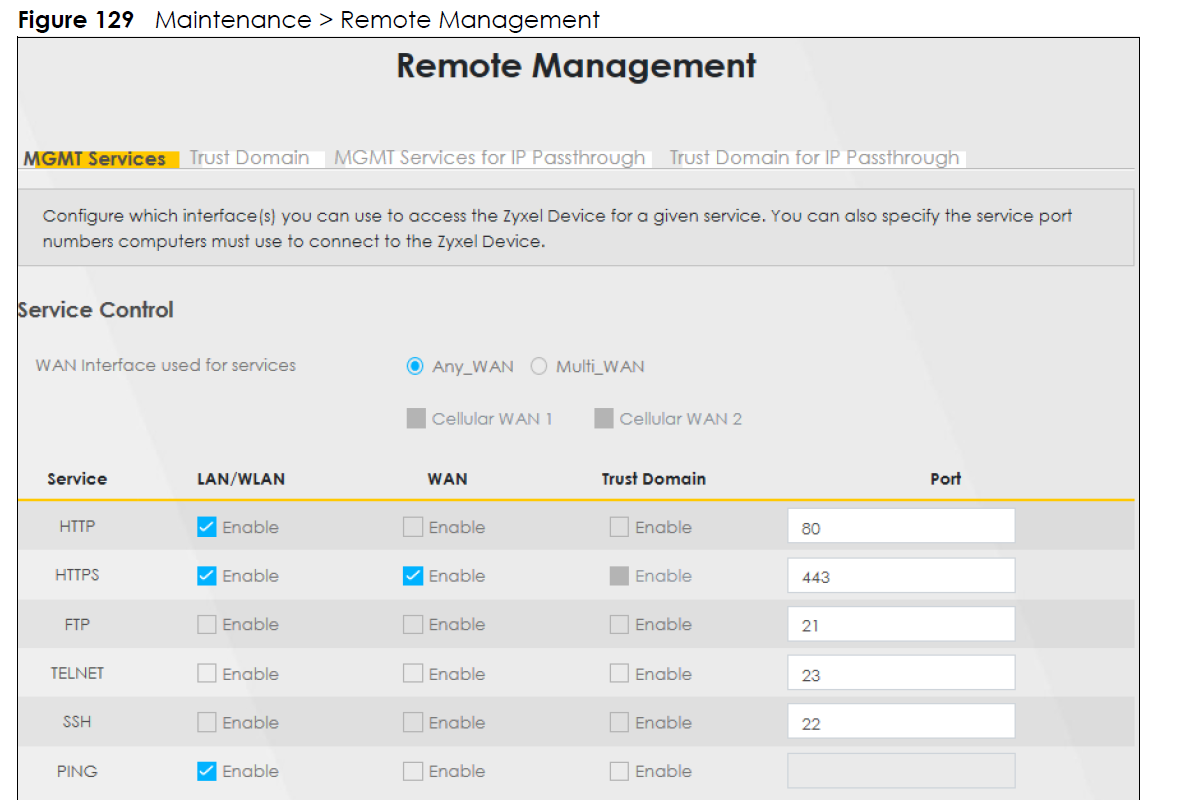
Task: Disable PING on LAN/WLAN checkbox
Action: [207, 771]
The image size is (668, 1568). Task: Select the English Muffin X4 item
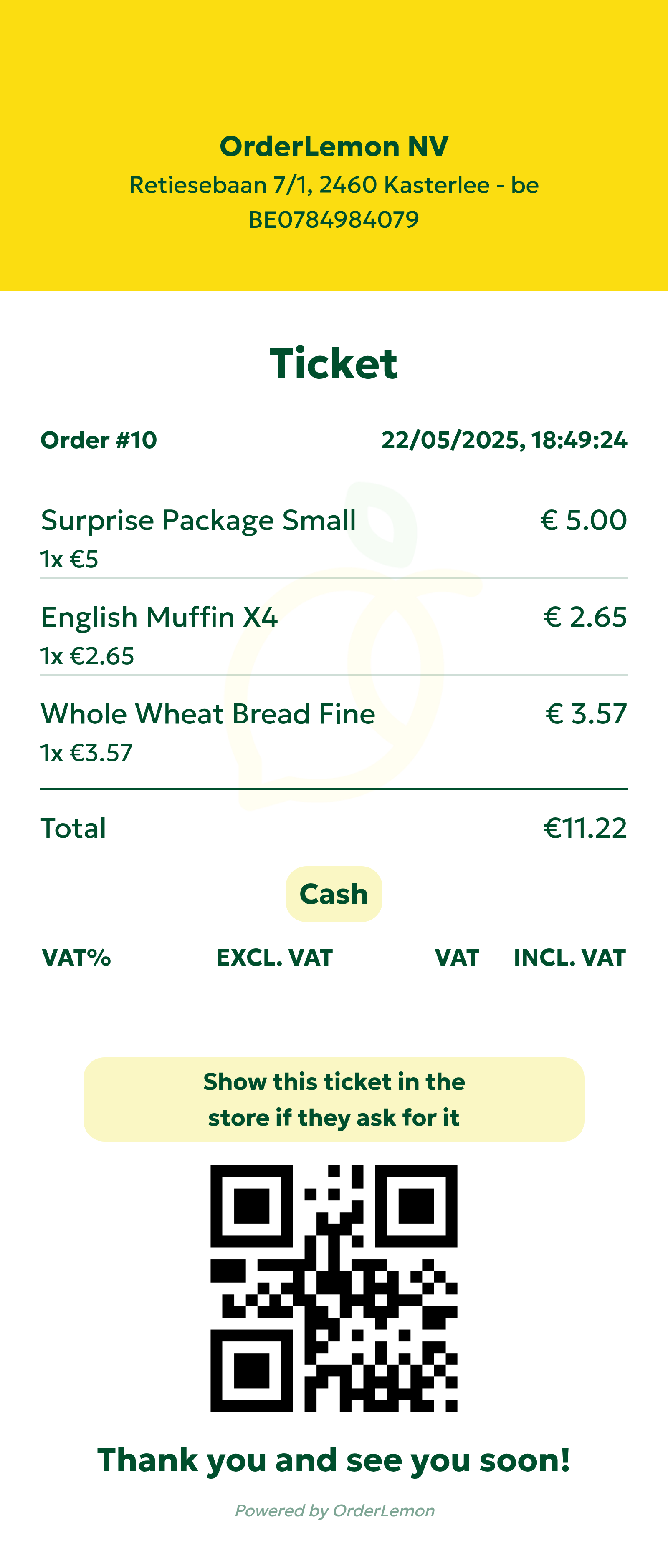pos(159,617)
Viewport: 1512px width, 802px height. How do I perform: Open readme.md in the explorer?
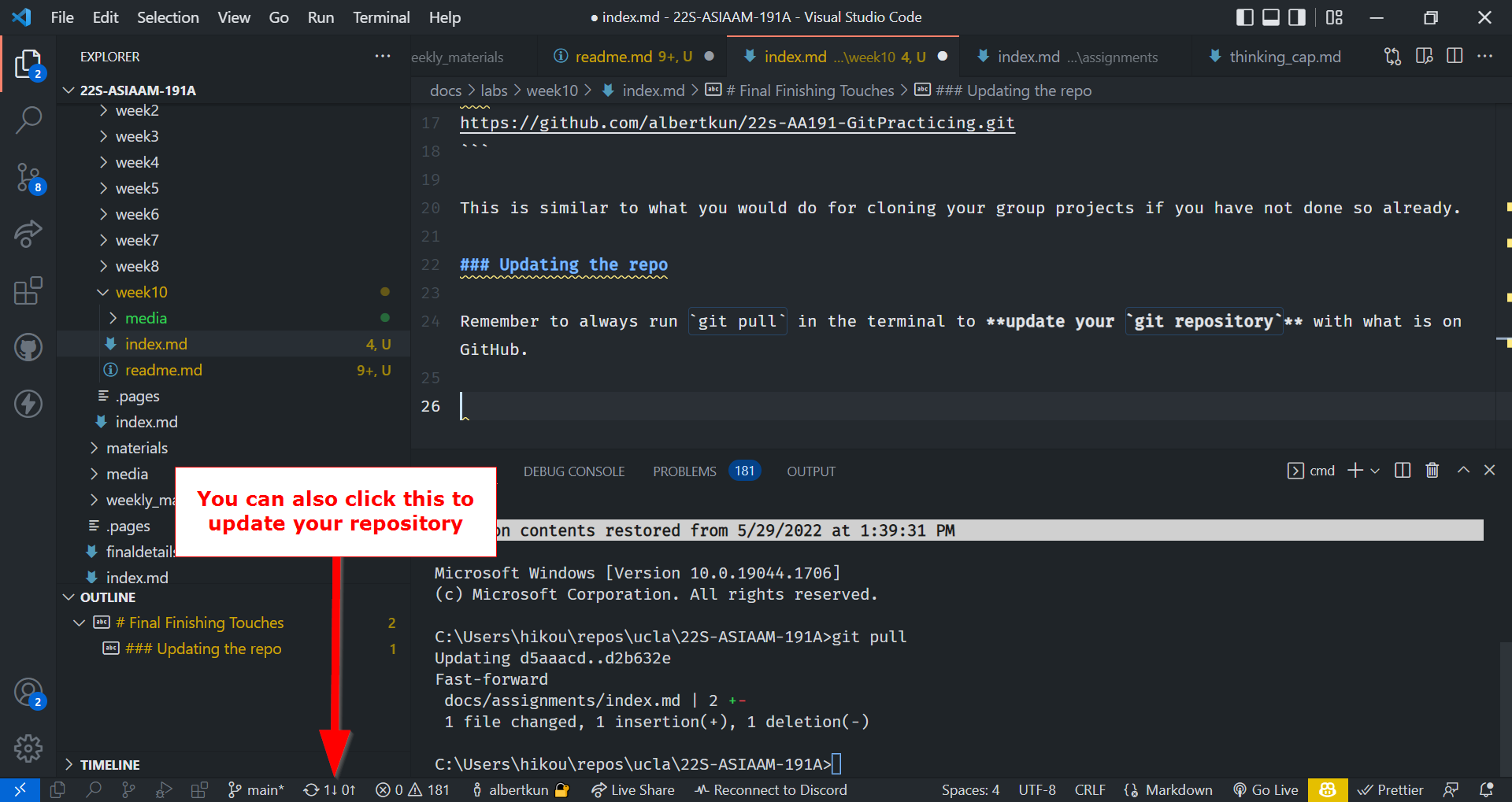163,370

====

- **The task**: Only the lines from the one that holds "Viewport: 1512px width, 802px" through the end of the records above should be printed again, exactly as they are. Leave out the pictures.

- **Written answer**:
Viewport: 1512px width, 802px height. How do I perform: Open readme.md in the explorer?
163,370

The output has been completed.